Global variables use 100,740 bytes (30%) of dynamic memory, leaving 226,940 bytes for local variables. The maximum is 327,680 bytes.

Internal SRAM and external PSRAM of XIAO ESP32-C5

If the program compiles correctly with the Huge APP (3MB No OTA/1MB SPIFFS) partition scheme, an error occurs when running this program on the XIAO ESP32-C5 module!

The Arduino IDE serial monitor indeed displays a message indicating failure to create the message buffer memory pool:

E (1166) OPENTHREAD: Failed to create message buffer pool
assert failed: otPlatMessagePoolInit esp_openthread_messagepool.c:25 (false)

E (1166) OPENTHREAD: Failed to create message buffer pool
assert failed: otPlatMessagePoolInit esp_openthread_messagepool.c:25 (false)

Going back to the beginning of this tutorial, you should remember that dynamic memory allocation is done in SRAM. And it turns out that the ESP32-C5 microcontroller’s internal SRAM is limited to 384 KB. And it seems that this program requires more SRAM memory.
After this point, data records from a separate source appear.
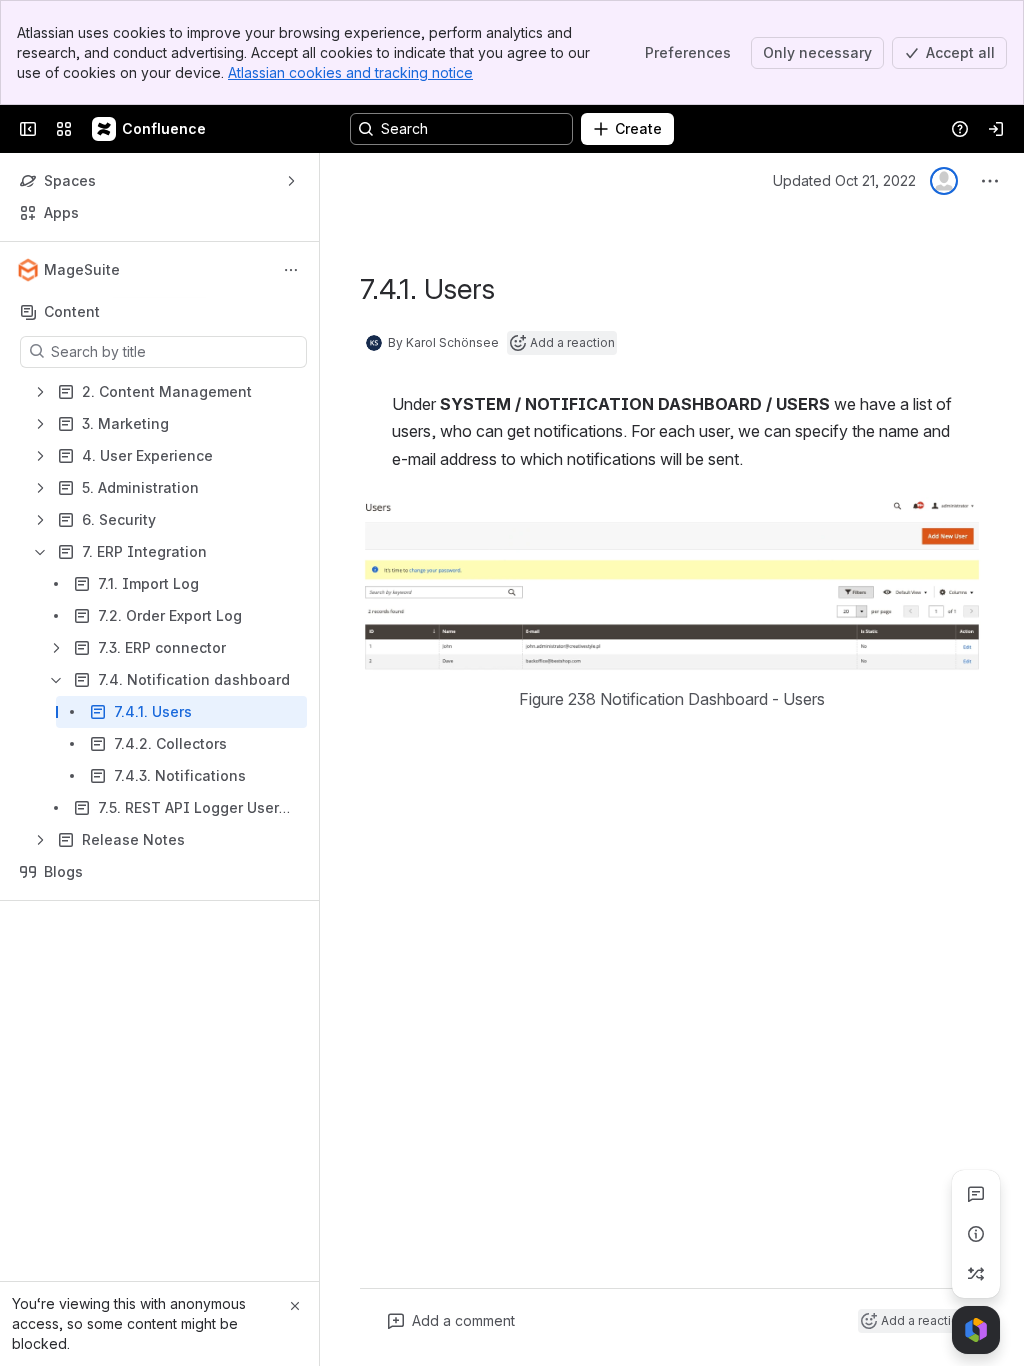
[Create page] (976, 1274)
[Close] (295, 1306)
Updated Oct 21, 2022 (844, 180)
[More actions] (291, 270)
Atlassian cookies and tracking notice (350, 72)
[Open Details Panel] (976, 1234)
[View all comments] (976, 1194)
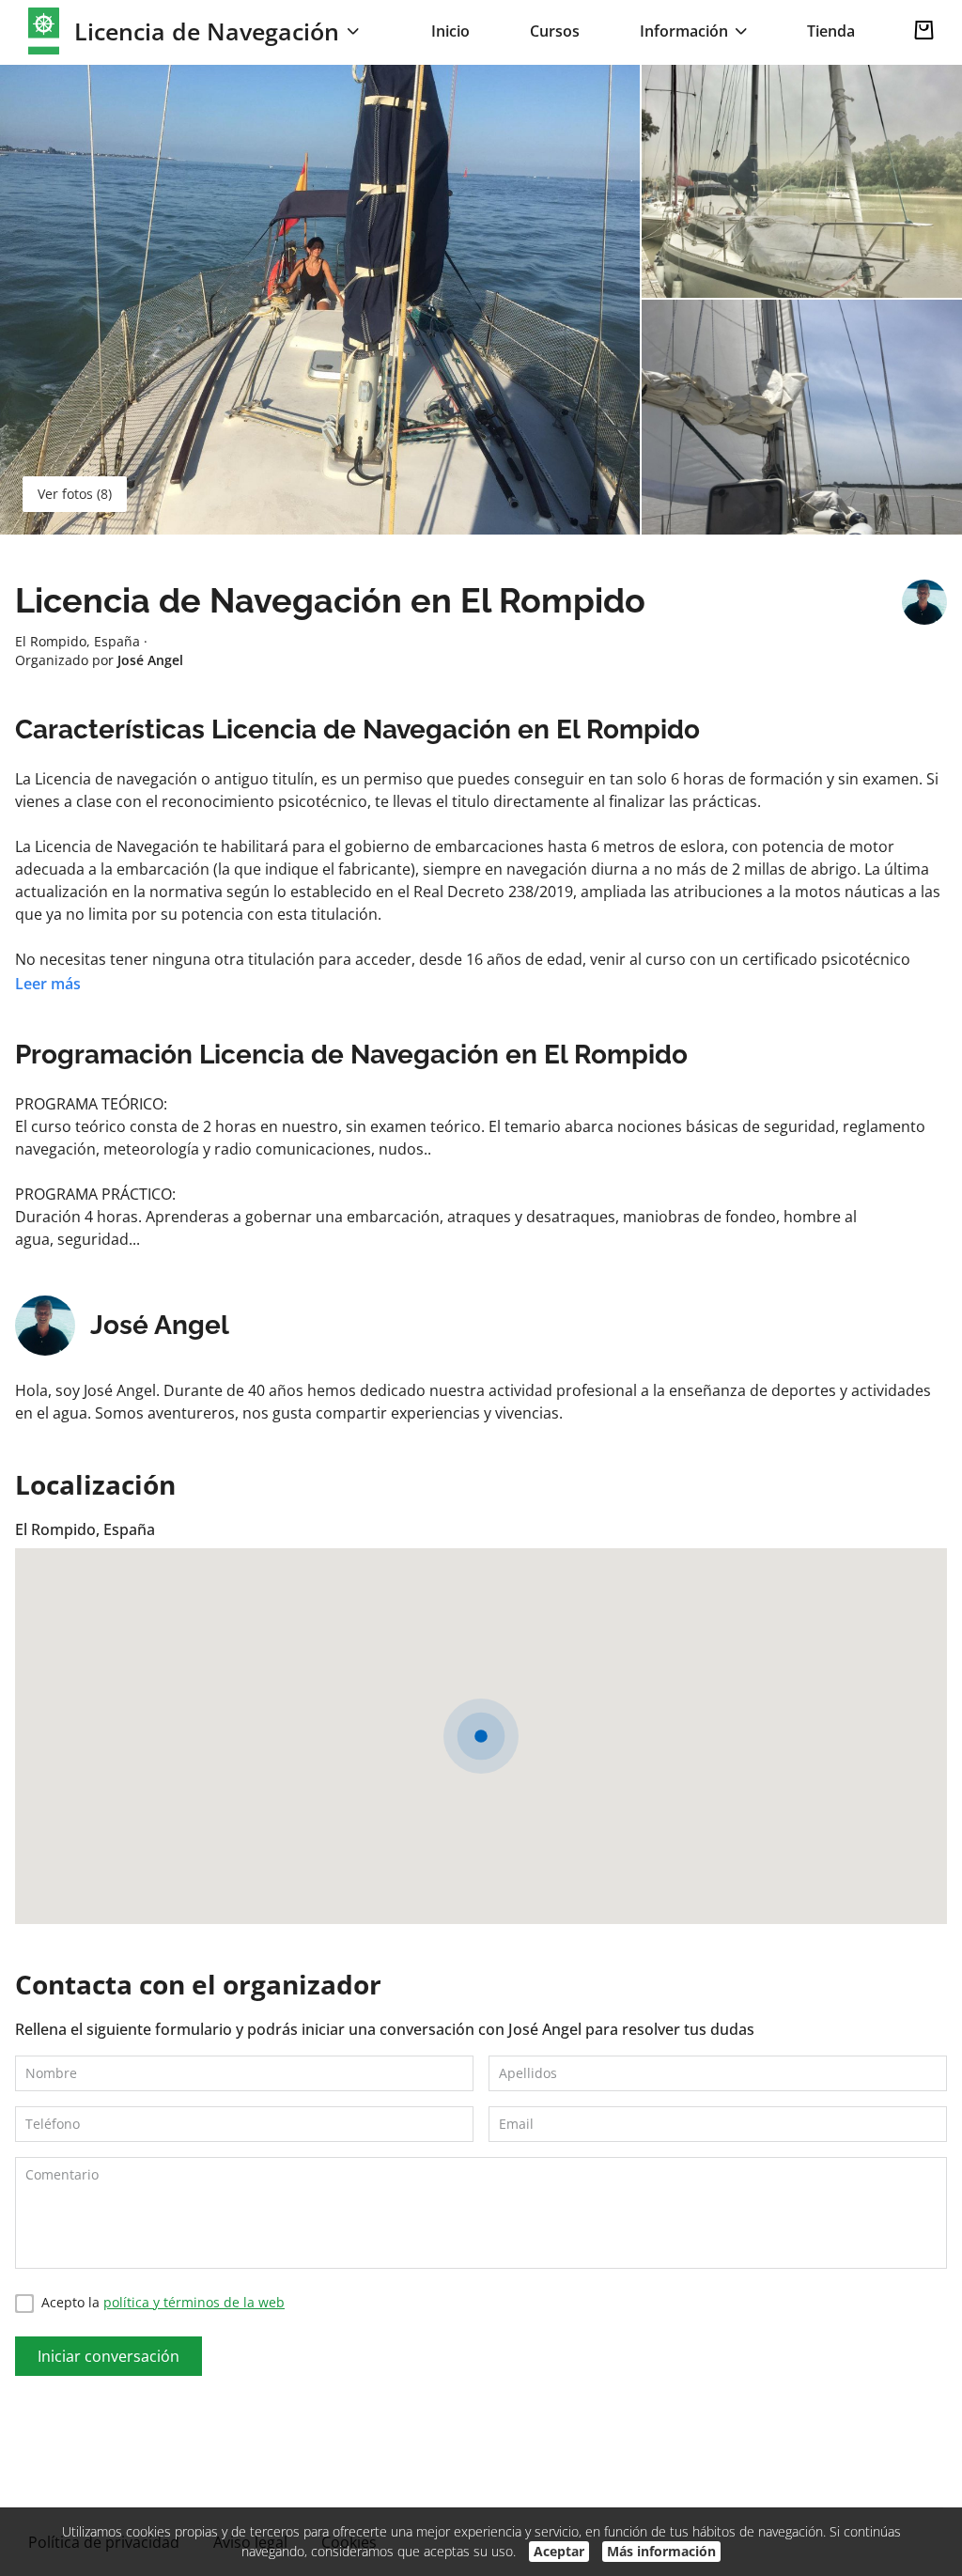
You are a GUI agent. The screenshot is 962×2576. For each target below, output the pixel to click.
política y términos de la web (194, 2302)
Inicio (450, 31)
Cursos (555, 31)
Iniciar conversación (108, 2356)
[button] (481, 1736)
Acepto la (163, 2302)
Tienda (831, 31)
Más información (661, 2551)
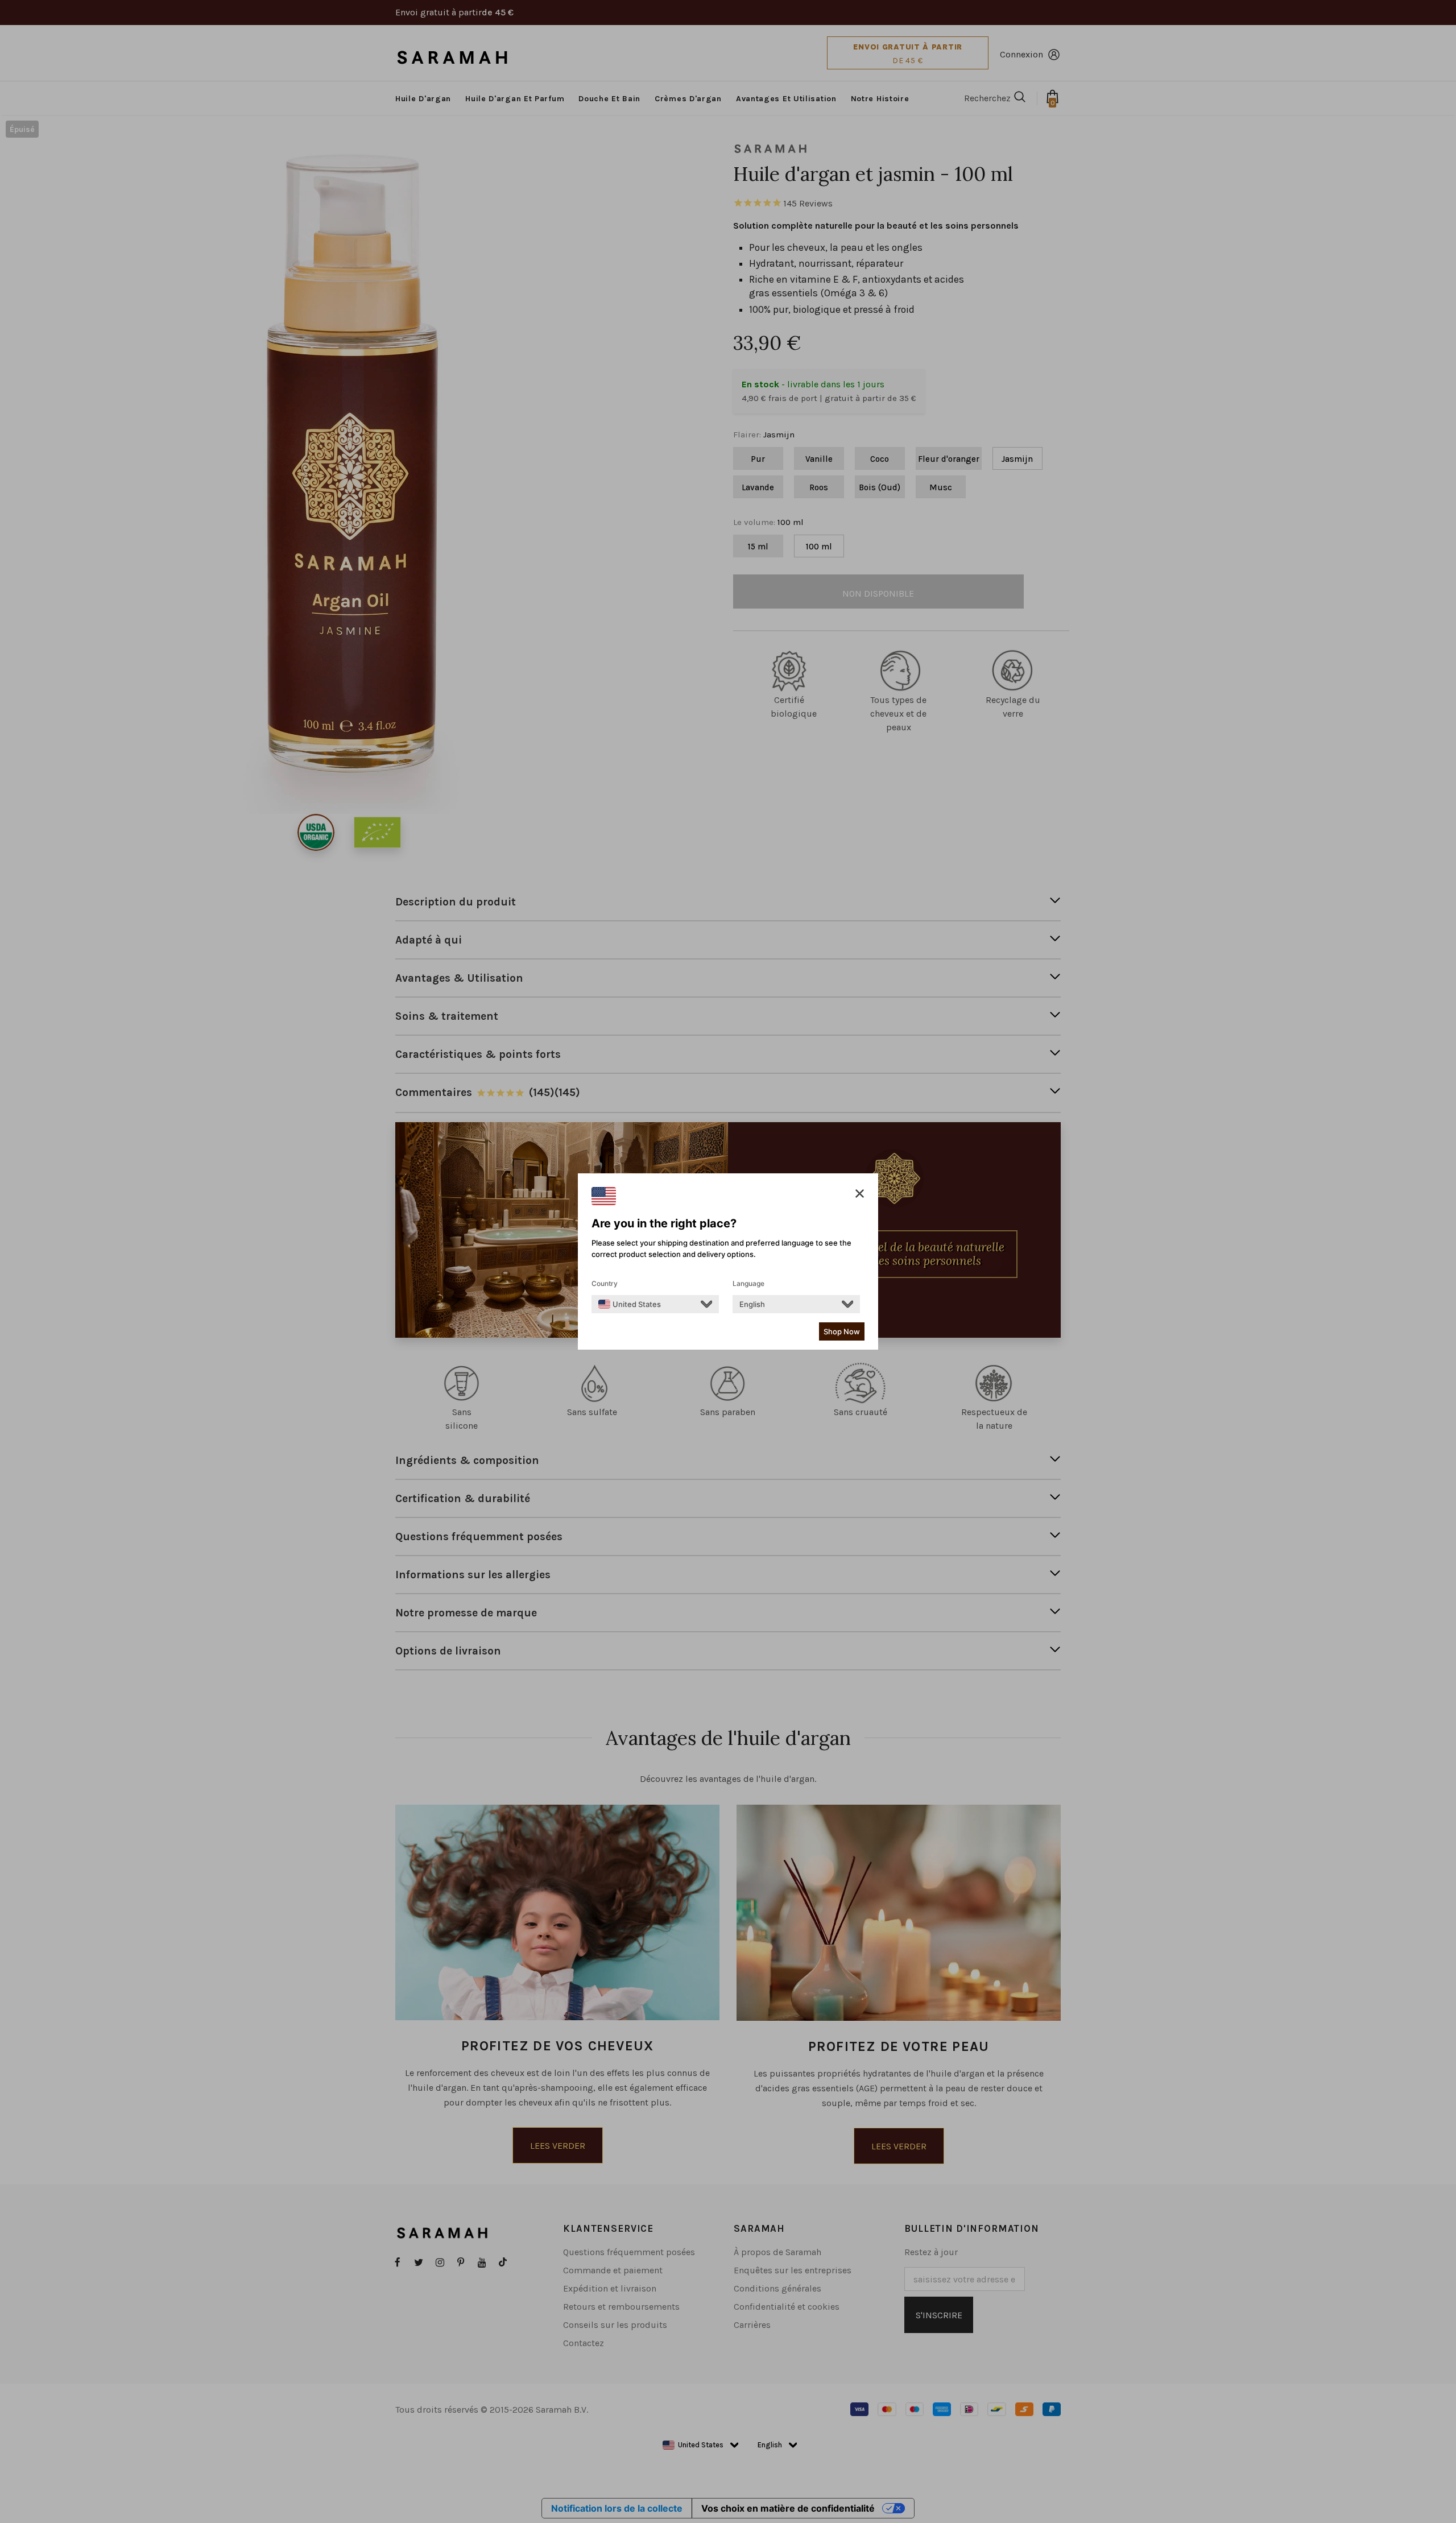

This is where the 8 MB PSRAM of the XIAO ESP32-C5 module comes in. PSRAM is external memory (connected via SPI), designed to emulate SRAM but using DRAM (Dynamic RAM) technology.

However, this 8 MB PSRAM is not enabled by default in the ESP32 configuration of the Arduino IDE.

In the Arduino IDE, PSRAM is not always automatically enabled for all ESP32 modules, even if the hardware supports it. For the XIAO ESP32-C5, you must explicitly enable PSRAM in the IDE settings.